Descriptive statistics show more than 100% I have race as a variable in my model and my measurement reflects the executives' race in the company's management (score 1 if any specific race is in the management). The problem is that managements of companies have more than one race in their executives. So when I want to statistically summarize race which are four, the total percentage is more than 100% 
What is the best way to demonstrate the results? 
Your suggestions are highly appreciated 
 A: Method 1: recode the race variables
See this data set:

Suppose the orange part represents the original data. The culprits that inflated the percentage are cases 4 and 5.

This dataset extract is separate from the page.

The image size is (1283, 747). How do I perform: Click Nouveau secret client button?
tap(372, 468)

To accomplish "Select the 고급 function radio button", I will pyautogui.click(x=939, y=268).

To recode them, first count the total response per case by adding across the columns, resulting is the column Sum. For those who has just 1, they chose only one race and will retain that race. For those with 2 or more, we will recode them into multi-racial, as suggested in the answer of @PeterFlom.
The coding scheme would be something like:
if white = 1 and sum = 1 then newRace = 1;
if black = 1 and sum = 1 then newRace = 2;
if asian = 1 and sum = 1 then newRace = 3;
if others = 1 and sum = 1 then newRace = 4;
if sum > 1 then newRace = 5;

You can see the newRace and its labeling scheme in blue. The frequency of the variable newRace should give percentages adding up to 100%. This method requires you to have executive level data, if you only have company level aggregated data, then it not possible to work this out without some assumptions.
Method 2: use the variables as is
In descriptive statistics table, it's also acceptable to footnote the table saying "percentages do not add up to 100% due to multiple choices."
A: Add a category "more than one race".
If you have the raw data, you can figure out which people were combinations of which races and (if you like) list more than one "more than one race" category and also create "White only" etc for people who checked only "White" etc.
If you only have the summary data then you can only approximate the total "more than one race" since you don't know if anyone checked three boxes. But you can assume that few if any did. Then you can figure it out. Suppose the following:
White 60%
Black 20%
Asian 20%
Other 10%
total = 110 so, if some checked two boxes but none checked three, then 5% checked two boxes. 
E.g. suppose everyone who checked two boxes checked "Black" and "other" then if we reduce each of these by 5% we get to 100%. And 5% checked two boxes.